Photothermal therapy is an emerging highly selective and minimally invasive technique for the treatment of cancer. In photothermal therapy, photothermal materials are first delivered to the tumor site by the high permeability and retention effects of solid tumors. Then, the photothermal materials at the tumor part absorb near infrared light with strong tissue penetrating capability and effectively convert the near infrared light into heat, so that the tumor part is heated and various biological enzyme functional disorders in cancer cells are induced, and finally the cancer cells are killed. The ideal photo-thermal material not only has stronger light absorption and higher photo-thermal conversion efficiency in a near infrared region, but also needs to have the characteristics of lower biotoxicity, better light stability, higher physiological environment stability, small size and the like which are beneficial to targeted delivery. The photo-thermal materials reported at present mainly include organic compounds (such as indocyanine green ICG, IR825, Cypate and the like), polymers (such as polyaniline, polypyrrole, polythiophene and the like), metal nanomaterials (such as gold nanorods, palladium nanosheets, copper sulfide nanosheets, molybdenum sulfide nanosheets, tungsten oxide nanowires and the like), carbon nanomaterials (such as carbon nanotubes and graphene oxide) and the like. However, these photothermal materials often cannot be used for cancer therapy due to their high cost, complex synthesis, poor photostability, low photothermal conversion efficiency and extinction coefficient, poor water dispersibility, poor biocompatibility, and poor biodegradability. Therefore, the development of the photo-thermal nano material which has simple and universal preparation method, high photo-thermal conversion efficiency and good biocompatibility has important practical significance.

Disclosure of Invention

The purpose of the invention is as follows: in order to solve the technical problems, the invention provides a metal-doped photo-thermal carbon nano material and a novel preparation method thereof, and the surface of the material is modified to improve the stability and the dispersibility in water, so that a novel photo-thermal nano material with excellent photo-thermal performance, low cytotoxicity and good tumor targeting property is finally obtained for the photo-thermal treatment of tumors.

The technical scheme is as follows: in order to achieve the purpose, the invention discloses a metal-doped photo-thermal carbon nanomaterial, which is mainly prepared by synthesizing phenylenediamine or a derivative thereof and a metal ion compound, and then carrying out surface modification by using a stabilizer.
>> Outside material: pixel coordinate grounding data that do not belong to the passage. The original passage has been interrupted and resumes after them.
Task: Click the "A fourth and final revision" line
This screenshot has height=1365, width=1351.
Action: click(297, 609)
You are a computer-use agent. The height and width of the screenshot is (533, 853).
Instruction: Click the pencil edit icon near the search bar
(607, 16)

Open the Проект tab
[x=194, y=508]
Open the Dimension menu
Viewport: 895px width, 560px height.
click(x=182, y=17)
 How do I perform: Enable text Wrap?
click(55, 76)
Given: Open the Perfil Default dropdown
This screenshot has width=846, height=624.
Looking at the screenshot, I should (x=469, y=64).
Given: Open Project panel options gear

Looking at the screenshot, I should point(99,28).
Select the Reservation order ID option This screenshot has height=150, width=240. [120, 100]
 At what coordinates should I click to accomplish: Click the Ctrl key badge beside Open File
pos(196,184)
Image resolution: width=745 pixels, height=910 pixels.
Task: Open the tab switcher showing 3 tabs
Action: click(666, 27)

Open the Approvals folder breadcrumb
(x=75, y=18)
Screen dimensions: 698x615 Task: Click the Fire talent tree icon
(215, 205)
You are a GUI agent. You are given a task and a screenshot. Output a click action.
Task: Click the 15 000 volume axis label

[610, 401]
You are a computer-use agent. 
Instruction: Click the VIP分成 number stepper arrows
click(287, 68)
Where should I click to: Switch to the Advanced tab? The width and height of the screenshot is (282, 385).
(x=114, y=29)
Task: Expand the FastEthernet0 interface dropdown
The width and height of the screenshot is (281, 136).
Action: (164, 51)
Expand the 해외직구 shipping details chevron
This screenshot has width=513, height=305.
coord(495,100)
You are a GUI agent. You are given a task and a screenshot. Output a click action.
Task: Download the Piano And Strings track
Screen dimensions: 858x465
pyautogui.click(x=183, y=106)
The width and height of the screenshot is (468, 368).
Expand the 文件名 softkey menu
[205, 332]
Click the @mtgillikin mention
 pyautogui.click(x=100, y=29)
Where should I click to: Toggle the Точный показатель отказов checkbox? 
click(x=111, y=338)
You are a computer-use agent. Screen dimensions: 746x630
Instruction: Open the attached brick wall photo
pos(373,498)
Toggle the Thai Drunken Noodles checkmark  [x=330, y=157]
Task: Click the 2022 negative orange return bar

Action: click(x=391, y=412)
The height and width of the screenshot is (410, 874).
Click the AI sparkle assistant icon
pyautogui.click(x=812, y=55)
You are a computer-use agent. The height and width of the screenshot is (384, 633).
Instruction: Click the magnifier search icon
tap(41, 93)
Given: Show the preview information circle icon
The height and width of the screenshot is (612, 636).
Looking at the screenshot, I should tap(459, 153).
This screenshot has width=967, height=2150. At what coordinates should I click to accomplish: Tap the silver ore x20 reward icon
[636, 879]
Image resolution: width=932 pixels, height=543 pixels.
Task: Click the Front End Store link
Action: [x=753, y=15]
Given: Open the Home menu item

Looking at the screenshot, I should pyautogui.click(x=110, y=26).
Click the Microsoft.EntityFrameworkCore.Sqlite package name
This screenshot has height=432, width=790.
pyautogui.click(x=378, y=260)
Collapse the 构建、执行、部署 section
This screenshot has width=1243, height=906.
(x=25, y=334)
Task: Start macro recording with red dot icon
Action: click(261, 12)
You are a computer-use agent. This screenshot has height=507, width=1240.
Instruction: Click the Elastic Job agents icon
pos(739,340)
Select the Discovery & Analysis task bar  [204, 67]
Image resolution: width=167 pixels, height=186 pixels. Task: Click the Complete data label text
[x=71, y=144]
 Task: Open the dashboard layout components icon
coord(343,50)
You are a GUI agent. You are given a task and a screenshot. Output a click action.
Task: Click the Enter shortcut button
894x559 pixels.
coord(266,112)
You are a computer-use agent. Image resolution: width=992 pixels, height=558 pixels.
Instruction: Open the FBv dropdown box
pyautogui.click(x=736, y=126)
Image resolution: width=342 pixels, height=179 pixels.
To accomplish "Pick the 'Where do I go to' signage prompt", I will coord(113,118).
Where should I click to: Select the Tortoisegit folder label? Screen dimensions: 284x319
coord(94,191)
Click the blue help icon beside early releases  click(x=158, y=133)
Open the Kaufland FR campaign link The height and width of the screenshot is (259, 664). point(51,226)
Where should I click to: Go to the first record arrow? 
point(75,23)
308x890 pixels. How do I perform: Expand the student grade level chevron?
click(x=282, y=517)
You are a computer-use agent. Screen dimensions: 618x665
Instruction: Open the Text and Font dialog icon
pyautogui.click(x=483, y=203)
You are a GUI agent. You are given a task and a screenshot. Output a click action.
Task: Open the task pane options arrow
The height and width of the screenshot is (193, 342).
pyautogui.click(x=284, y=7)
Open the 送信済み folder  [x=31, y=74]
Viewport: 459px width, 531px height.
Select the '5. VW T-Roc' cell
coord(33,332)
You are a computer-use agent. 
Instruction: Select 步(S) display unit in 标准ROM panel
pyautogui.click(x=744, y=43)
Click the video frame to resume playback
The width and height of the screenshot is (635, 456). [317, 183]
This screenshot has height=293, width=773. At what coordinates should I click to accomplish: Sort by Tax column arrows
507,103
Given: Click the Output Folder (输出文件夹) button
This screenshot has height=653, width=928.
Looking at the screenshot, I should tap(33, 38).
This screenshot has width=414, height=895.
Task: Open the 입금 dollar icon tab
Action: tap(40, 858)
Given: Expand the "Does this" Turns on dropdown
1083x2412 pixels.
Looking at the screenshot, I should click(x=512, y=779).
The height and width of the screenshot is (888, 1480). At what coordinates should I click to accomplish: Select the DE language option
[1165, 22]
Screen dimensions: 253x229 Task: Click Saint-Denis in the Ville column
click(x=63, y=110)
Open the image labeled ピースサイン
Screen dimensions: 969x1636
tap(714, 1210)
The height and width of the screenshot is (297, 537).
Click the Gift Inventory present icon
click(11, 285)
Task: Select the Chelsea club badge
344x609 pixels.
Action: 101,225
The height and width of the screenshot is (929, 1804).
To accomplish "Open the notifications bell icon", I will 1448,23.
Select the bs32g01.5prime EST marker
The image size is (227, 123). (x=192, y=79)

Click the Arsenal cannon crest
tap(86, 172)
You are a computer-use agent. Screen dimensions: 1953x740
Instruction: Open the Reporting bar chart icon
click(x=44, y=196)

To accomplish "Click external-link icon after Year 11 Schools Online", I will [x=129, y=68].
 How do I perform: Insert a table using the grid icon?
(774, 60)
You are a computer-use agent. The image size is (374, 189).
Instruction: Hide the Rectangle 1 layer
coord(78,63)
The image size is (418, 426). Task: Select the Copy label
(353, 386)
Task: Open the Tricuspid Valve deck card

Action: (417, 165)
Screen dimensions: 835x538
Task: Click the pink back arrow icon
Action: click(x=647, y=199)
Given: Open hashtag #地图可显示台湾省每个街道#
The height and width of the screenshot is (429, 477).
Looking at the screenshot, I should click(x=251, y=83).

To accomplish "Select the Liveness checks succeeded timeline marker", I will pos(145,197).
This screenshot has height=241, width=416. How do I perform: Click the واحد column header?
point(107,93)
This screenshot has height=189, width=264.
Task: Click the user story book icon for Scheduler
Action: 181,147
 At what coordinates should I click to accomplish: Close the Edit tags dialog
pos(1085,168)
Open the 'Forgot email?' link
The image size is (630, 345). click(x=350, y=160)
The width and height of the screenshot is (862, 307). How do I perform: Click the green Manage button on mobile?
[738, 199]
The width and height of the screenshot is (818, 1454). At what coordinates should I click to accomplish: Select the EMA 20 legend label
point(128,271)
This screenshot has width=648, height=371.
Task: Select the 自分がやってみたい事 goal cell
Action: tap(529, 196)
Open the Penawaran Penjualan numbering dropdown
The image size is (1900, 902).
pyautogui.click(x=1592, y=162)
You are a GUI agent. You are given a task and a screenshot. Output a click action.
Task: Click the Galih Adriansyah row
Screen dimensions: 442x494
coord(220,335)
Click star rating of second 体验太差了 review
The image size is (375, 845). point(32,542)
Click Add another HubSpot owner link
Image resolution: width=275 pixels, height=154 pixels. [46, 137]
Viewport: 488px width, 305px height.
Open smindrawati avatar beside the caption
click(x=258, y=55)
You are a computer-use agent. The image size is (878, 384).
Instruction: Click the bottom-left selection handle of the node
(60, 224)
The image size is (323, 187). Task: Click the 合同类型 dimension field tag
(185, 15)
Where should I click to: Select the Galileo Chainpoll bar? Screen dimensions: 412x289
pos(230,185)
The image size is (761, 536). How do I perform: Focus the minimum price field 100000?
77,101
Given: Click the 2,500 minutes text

Preferably, the derivatives include p-phenylenediamine, m-phenylenediamine, o-phenylenediamine, 4-methyl-o-phenylenediamine or N, N-diethyl-o-phenylenediamine, etc.

Preferably, the metal element contained in the metal ion compound is Ni, Cu, Pd, Pt, Ag, Au, Fe, Co, Mn, or the like.

Preferably, the metal ionic compound includes nickel chloride, nickel nitrate, copper chloride, copper nitrate, sodium chloropalladate, potassium chloropalladate, sodium chloroplatinate, potassium chloroplatinate, silver nitrate, chloroauric acid, ferric chloride, ferric nitrate, cobalt chloride, cobalt nitrate or potassium permanganate, and the like.

preferably, the molar ratio of the phenylenediamine or the derivative thereof to the metal ion compound is 1:0.01 to 1:1, more preferably 1: 0.1.

Preferably, the stabilizer is at least one of sulfydryl-polyethylene glycol-methoxy molecule (HS-PEG-OMe), N-hydroxysuccinimide-polyethylene glycol-methoxy molecule (NHS-PEG-OMe), bovine serum albumin, human serum albumin or thioglucose, or a combination of the above molecules, and more preferably NHS-PEG5 k-OMe.

The invention also provides a preparation method of the metal-doped photo-thermal carbon nano material, which comprises the following steps:

(1) Dissolving phenylenediamine or a derivative thereof and a metal ion compound in water, mixing, carrying out hydrothermal reaction at 120-200 ℃ for 0.5-24 h, and cooling at room temperature after the reaction is finished to obtain a metal-doped photo-thermal carbon nano-material aqueous solution with good dispersibility;

(2) Dialyzing or centrifuging the aqueous solution of the metal-doped photothermal carbon nanomaterial to obtain a pure aqueous solution of the metal-doped photothermal carbon nanomaterial, and determining the mass concentration of the solution by a freeze-drying method;

(3) And adding a stabilizer into the purified aqueous solution of the metal-doped photo-thermal carbon nanomaterial to perform surface modification, and dialyzing or centrifuging to obtain the metal-doped photo-thermal carbon nanomaterial with biomedical application potential.

Preferably, in the step (3), the mass ratio of the metal-doped photo-thermal carbon nanomaterial to the stabilizer is 1: 0.1-1: 10, and more preferably 1: 5.

The invention finally provides the application of the metal-doped photothermal carbon nano material in preparing a photothermal material.

preferably, the photothermal material is a photothermal material applied to tumor photothermal therapy.

The metal ions are innovatively introduced into simple one-step hydrothermal synthesis to prepare the metal-doped carbon nanomaterial, the synthesis raw materials of the metal-doped carbon nanomaterial are cheap and easy to obtain, the synthesis is simple, the water dispersibility is good, the modification is easy, the stability of the physiological environment after the modification is good, and the metal-doped carbon nanomaterial has a large extinction coefficient (the extinction coefficient is 5-35 Lg ^-1 cm ^-1) in a near infrared region, and the extinction coefficients of other reported photothermal materials are gold nanorods 3.9Lg ^-1 cm ^-1, graphene oxide nanosheets 3.6Lg ^{- 1} cm ^-1 and black phosphorus quantum dots 14.8Lg ^-1 cm ^-1) and high photothermal conversion efficiency (the photothermal conversion efficiency is 30-55%, and the photothermal conversion efficiencies of other reported photothermal materials are 13.0% of the gold nanosheets, 38.5% of the carbon dots, 21.0% of the gold nanorods and 28.4% of the black phosphorus quantum dots).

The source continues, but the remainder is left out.